The T1 Trust has purchased a 200,000-pound Pennsylvania Railroad long-haul tender No. 6659 from the Western New York Railway Historical society that had been used behind an M1, a 4-8-2 Mountain-type locomotive. Essentially, a T1 tender minus the stre…
And that’s for a locomotive with one of the best ‘cruising’ water rates for American express locomotives. Gives you some insight into reasons for dieselization outside the usually-stated cliches.
The logical ‘next step’ in passenger power would likely have been turbines, but any locomotive with high sustained hp output and the ‘necessary’ water treatment for reasonable boiler life would come to require additional cistern capacity (even above the largest PRR ‘coast-to-coast’ sizes) as soon as locomotive reliability improved to permit increased run lengths. This would be true of centipede as well as 16-wheel “bunker” sections; the 64t design for the NYC C1a (which was modified T1 size) could only be built for a railroad with established and effective track-pan infrastructure and the associated methods of water treatment (probably via pre-calibrated incremental dosing, in addition to the methods described in Trains - anyone remember the sad tale of the fellow who used boiler wash to clean his outfit; “shiniest buttons you ever saw”?)
Yes, of course. Did you expect it wouldn’t be streamlined to match? [:)]
I like how you did the ‘net’ math for the PV of the I1 tender cosmetic refurb as well as the rebuilding/streamlining. As noted, this represents about 1/4 the budgeted amount of the replication, and represents neither controversial technology nor something requiring dynamical modeling or virtual testing. However, expect the actual cost to go up depending on the number of instrumented wheelsets required, when physical high-speed testing time comes.
The ft changed railroading for sure. It would be great to have a set of those running around. But not at the expense of the t 1 project. You got to hand it to those folks, they are really working at it.
Well, there are the “fixin’s” for an A-B pair running around, and it would be relatively easy to make patterns for the unique parts to, say, convert other EMD cabs for the other two.
The problem here has been stated eloquently by Preston Cook and some others: the FT wasn’t a poster child for a runnable locomotive. With steam it’s relatively easy to make the components you need to keep running. Early 567s need specific parts manufactured to high, and sometimes now undocumented, standards, and don’t always let you know parts are failing before catastrophe. In general there just isn’t the interest in the ‘old engine’ community, let alone the railfan community, to keep the things running rather than show them as the artifacts of the history of technology they now are.
Sure, you could ‘reskin’ some F7s, make some running-gear changes, fabricate some journal-box covers, and produce plausible-looking “FT” consists. But they wouldn’t really represent the actual design that changed railroading, and is it worth spending both the restoration and maintenance costs just to have something (like the Italian Kando-drive locomotive at MOT) that demonstrates the idea? Even swapping something like a 567D into the FT removes much of the actual historical importance…
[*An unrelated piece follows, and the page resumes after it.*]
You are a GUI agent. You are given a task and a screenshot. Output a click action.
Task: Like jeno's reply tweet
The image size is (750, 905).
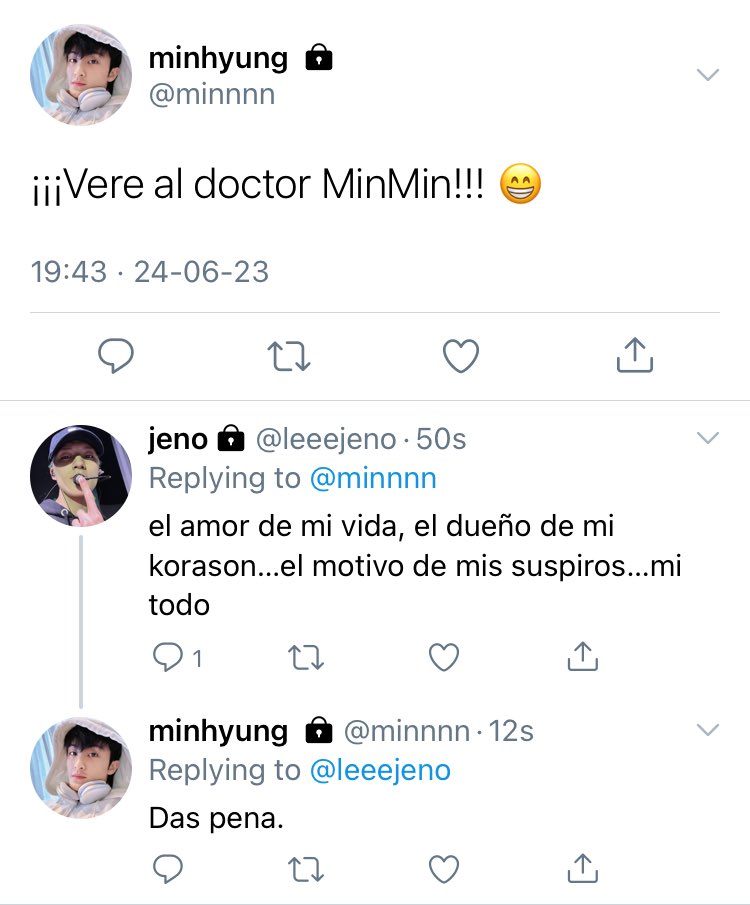coord(444,657)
[If it matters: yes, I think at least one FT should receive a full mechanical restoration, same as I supported the idea of making the Flying Yankee’s 201A powerplant fully operational – but no, I don’t think the result should be regularly operated, let alone put into excursion or trip service. Would we use the Liberty Bell for a time service?]
I went to their website on a whim several days ago and was amazed to see how much they have accomplished. I am reasonably confident that I’ll see days-old video of a T1 replica running in my lifetime…provided my AFib doesn’t get the better of me.